The F.D.A. approved the newest prescription weight-loss drug, Qsymia. It’s been 13 quiet years since the last pound-shedding drug Orlistat came out. Qsymia's approval makes it the second weight-loss drug to hit the market in just a few weeks (Belviq was approved last month). In clinical trials, Qsymia (formerly called Qnexa), from Vivus pharmaceuticals, helped obese individuals lose about 10 percent of their body weight.
"Drugs like this are crucial to stemming obesity, which is such a vital issue," says Michael Roizen, M.D., YouBeauty cofounder and chief wellness officer at the Cleveland Clinic. "We have to do something if we are going to get health costs under control. If this drug helps reverse the trend even a little bit, or at the very least raises awareness of the problem, then it can be extremely valuable."

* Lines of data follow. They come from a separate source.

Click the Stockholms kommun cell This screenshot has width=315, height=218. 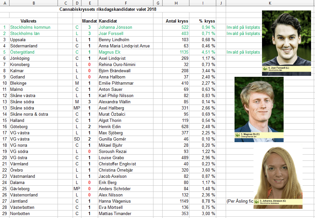tap(30, 27)
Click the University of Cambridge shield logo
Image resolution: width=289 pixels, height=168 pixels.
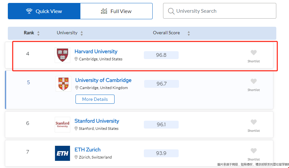point(63,84)
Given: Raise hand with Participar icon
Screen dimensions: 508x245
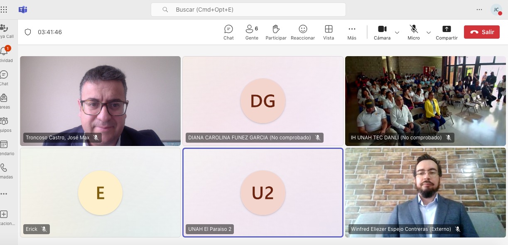Looking at the screenshot, I should click(276, 32).
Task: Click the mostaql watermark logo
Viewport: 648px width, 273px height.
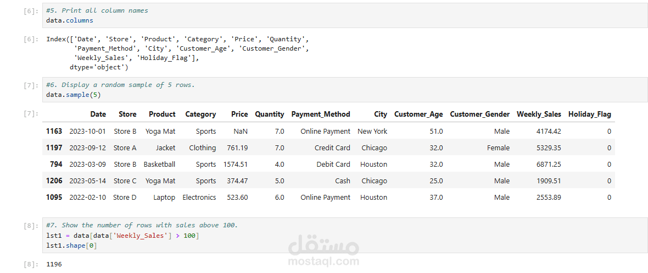Action: (324, 251)
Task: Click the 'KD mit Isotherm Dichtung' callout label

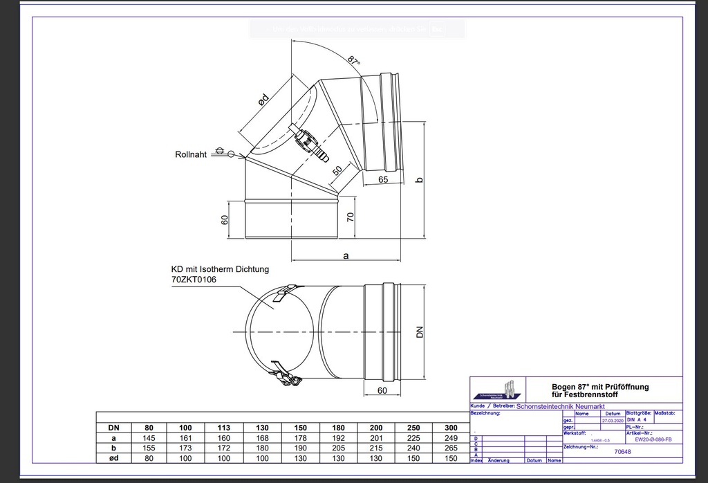Action: tap(220, 269)
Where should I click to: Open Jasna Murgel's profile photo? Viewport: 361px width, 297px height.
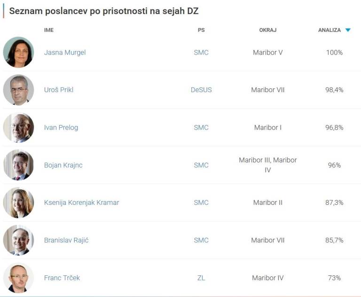(x=18, y=52)
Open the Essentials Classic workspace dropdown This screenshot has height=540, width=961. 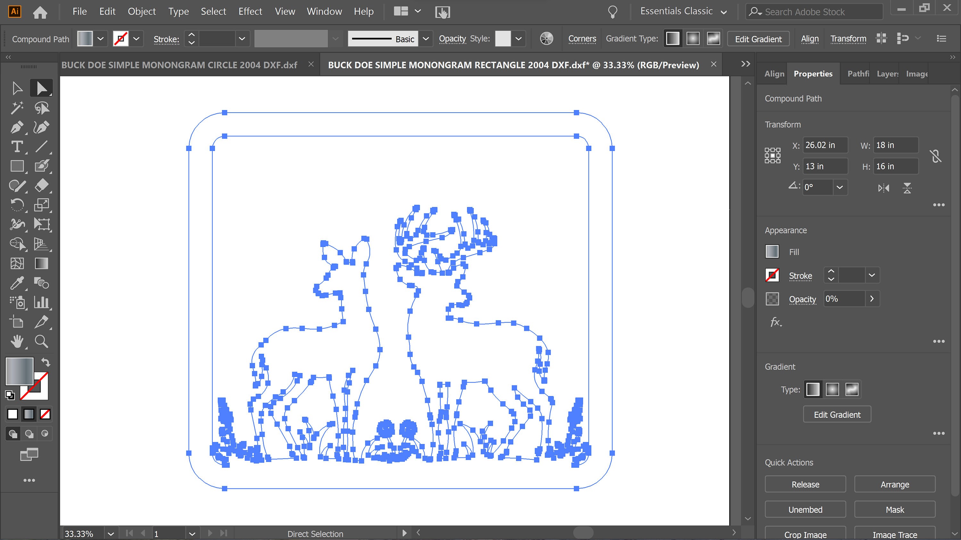[x=724, y=11]
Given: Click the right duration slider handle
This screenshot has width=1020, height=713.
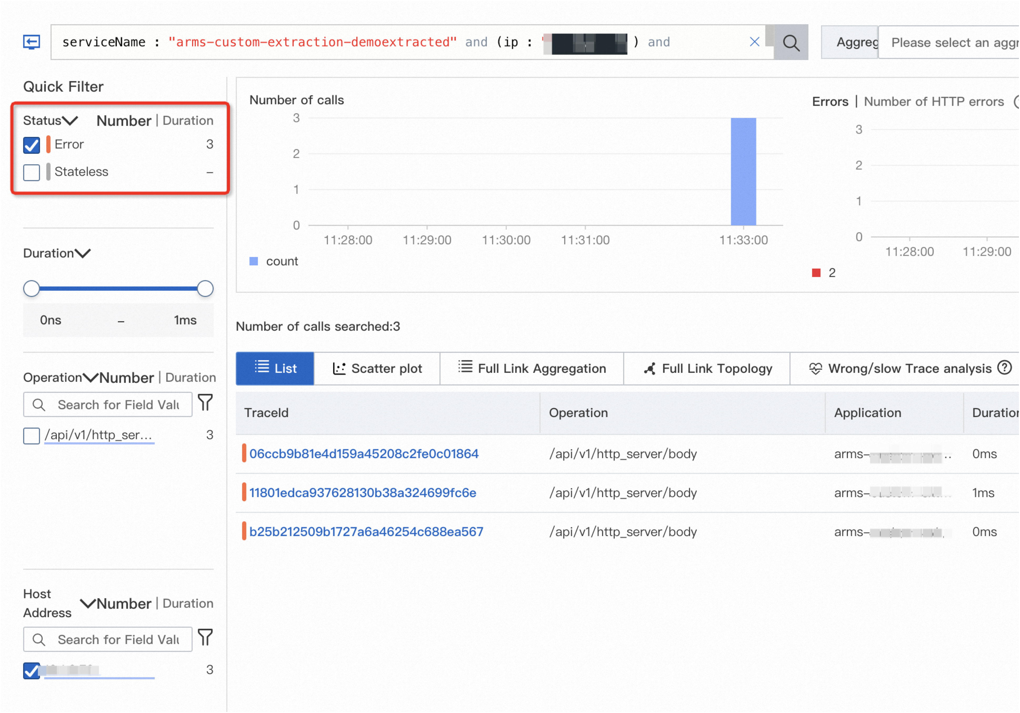Looking at the screenshot, I should pyautogui.click(x=205, y=288).
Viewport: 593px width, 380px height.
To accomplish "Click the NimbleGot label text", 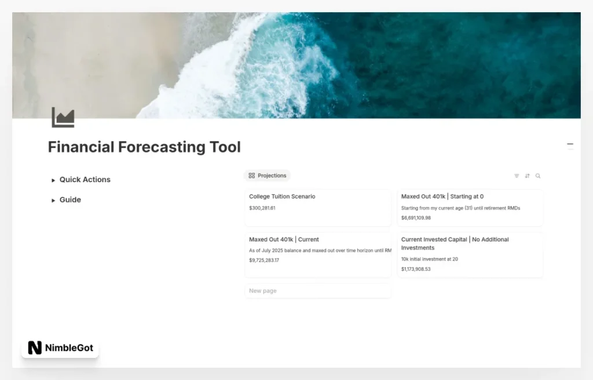I will 69,348.
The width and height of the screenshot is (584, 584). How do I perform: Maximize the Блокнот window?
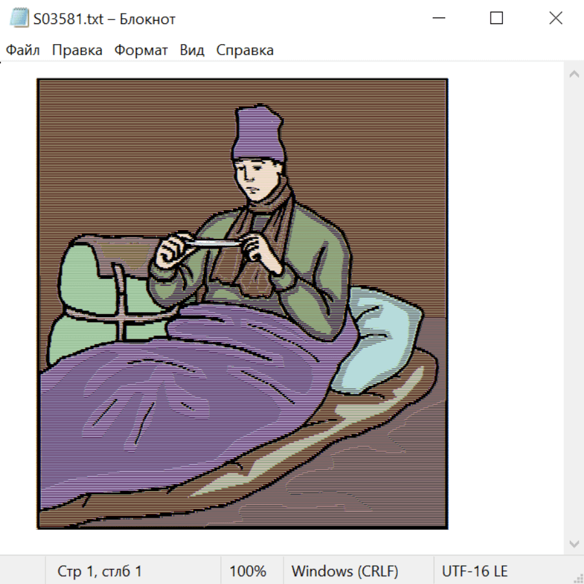point(496,18)
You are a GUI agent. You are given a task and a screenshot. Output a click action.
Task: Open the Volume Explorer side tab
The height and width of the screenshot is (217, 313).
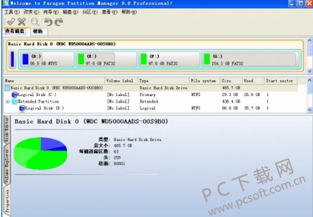pyautogui.click(x=7, y=166)
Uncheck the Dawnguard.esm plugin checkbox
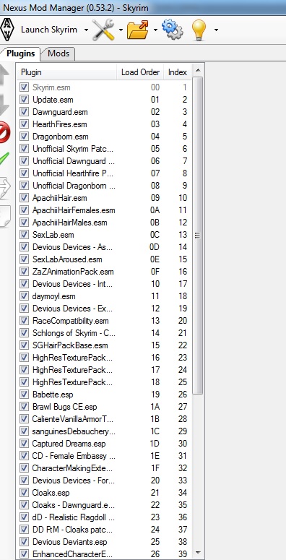The width and height of the screenshot is (286, 560). coord(24,112)
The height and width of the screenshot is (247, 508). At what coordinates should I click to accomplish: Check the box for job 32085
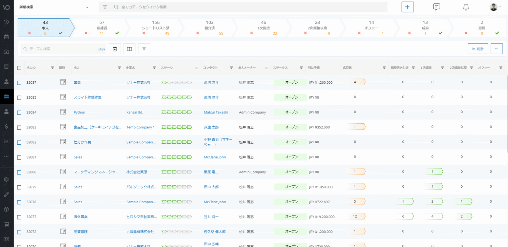point(19,98)
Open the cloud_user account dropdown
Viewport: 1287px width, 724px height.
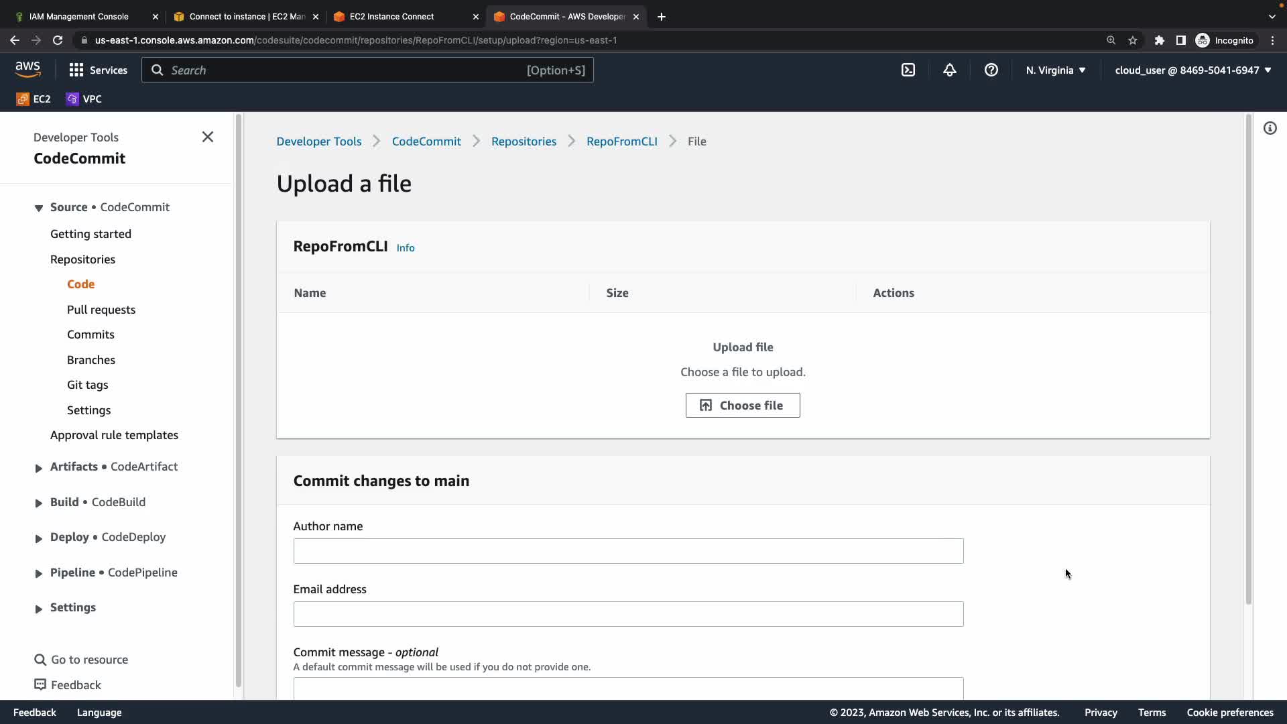1192,70
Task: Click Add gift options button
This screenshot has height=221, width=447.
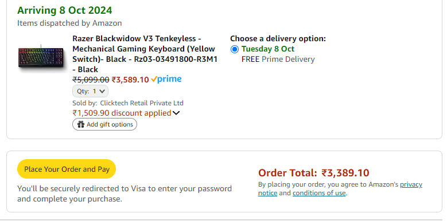Action: 104,124
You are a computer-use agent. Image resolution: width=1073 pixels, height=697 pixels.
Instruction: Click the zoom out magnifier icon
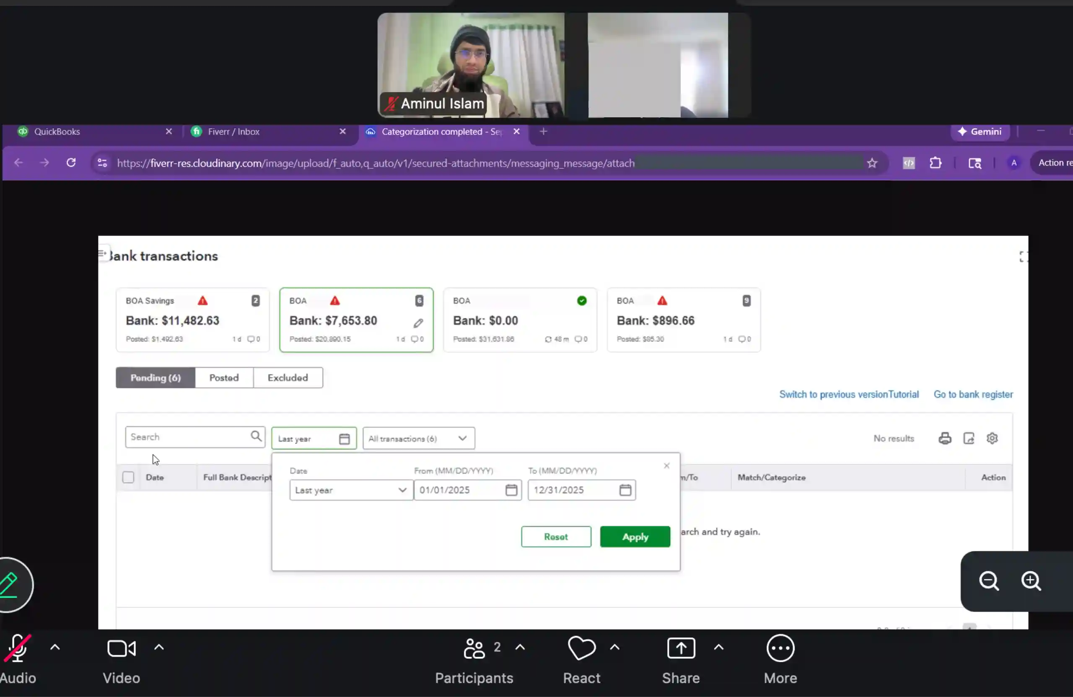[989, 581]
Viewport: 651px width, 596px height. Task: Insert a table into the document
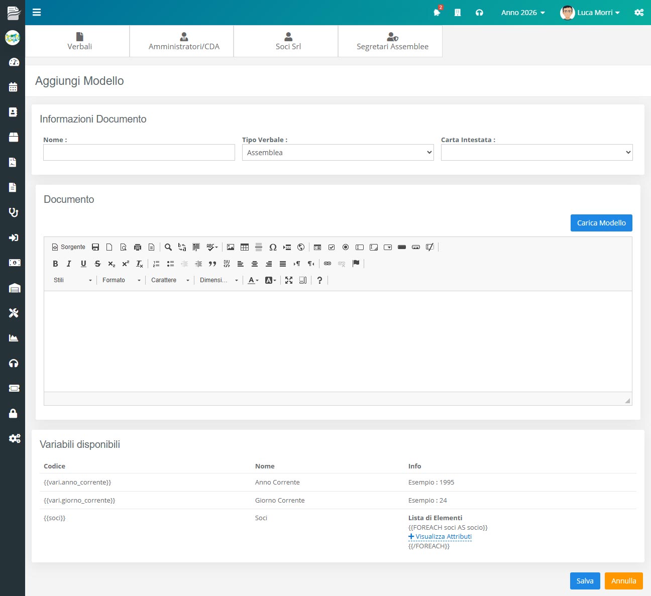[245, 247]
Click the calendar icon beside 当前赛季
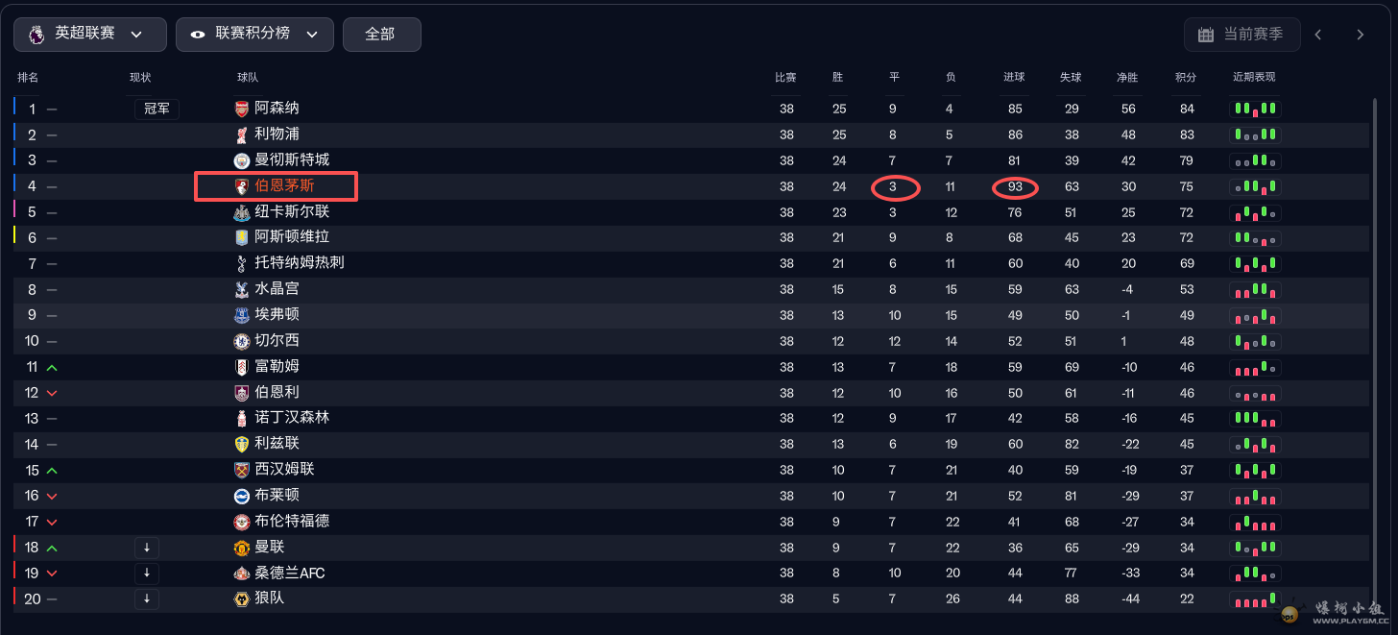The width and height of the screenshot is (1398, 635). (x=1206, y=35)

While patients on Qsymia shed twice as much weight as those who took Belviq, outlook for the latest newcomer isn’t all rosy. The once-a-day, time-release capsule combines topiramate, an anti-convulsion medication know to cause birth defects, and phentermine, the half of fen-phen that’s still legal.
If this is sounding just a little too familiar, well, it’s not just you.
In Vivus’s first attempt to get Qsymia past regulators back in 2010, the F.D.A. issued a letter expressing concerns over the safety of the two main ingredients. Phentermine has been on the market since 1959, but gained notoriety in the 1990s when fen-phen became all the rage—and then all the scourge. After widespread off-label use—which is to say, your aunt/best friend/boss using it to drop a dress size, as opposed to its official purpose to treat clinical obesity—it came to light that fenfluramine could cause fatal heart valve problems. The F.D.A. pulled the bad fen off the market in the fall of 1997. Qsymia will be dispensed only through pharmacies to try to head off abuse.
Still, that’s not to say that the “good” phen doesn’t raise concerns of its own.
“Medicines and surgery are now cornerstones of obesity treatment,” says YouBeauty Wellness Advisor Beth Ricanati, M.D. “The newest kid on the block is Qsymia, and like its pharmacological predecessors, it has side effects. Most of the other obesity medications on the market have been pulled for safety concerns. Currently, the only other F.D.A.-approved drugs on the market are Xenical and Belviq. These are serious drugs with serious side effects. They are for those with significant obesity and who have medical complications as a result.”
During Qsymia's clinical testing, some patients experienced an increased heart rate, which could lead to other cardiovascular problems, such as increased chance of heart attack or stroke. (Though there is no confirmed direct cause-and-effect.) In order to gain F.D.A. approval, Vivus agreed to conduct further testing to show that Qsymia does not have dangerous cardiovascular side effects. In fact, the company is setting out to show that Qsymia actually improves cardiovascular health, including lowering blood pressure and reducing heart attack and stroke risk.
But these tests won’t start until after the drug hits pharmacy shelves.
The F.D.A.’s initial review also required Vivus to draw up an evaluation and “mitigation strategy” to address the risks of topiramate. Marketed as Topamax to treat epilepsy and to prevent migraines, the drug is known to increase the chance of children born with cleft lips or palates if women take it during the first trimester of pregnancy. Qsymia will come with a pregnancy warning label.
Dr. Roizen contends that it's too early to tell if women should be wary of the drug and stresses instead its potential: "This could be a powerful aid to help many people get a jump start or get past a plateau on the way to overcoming obesity. And if you take an extra 20-minute walk every time you take this pill, it is likely you'll lose more weight and be healthier."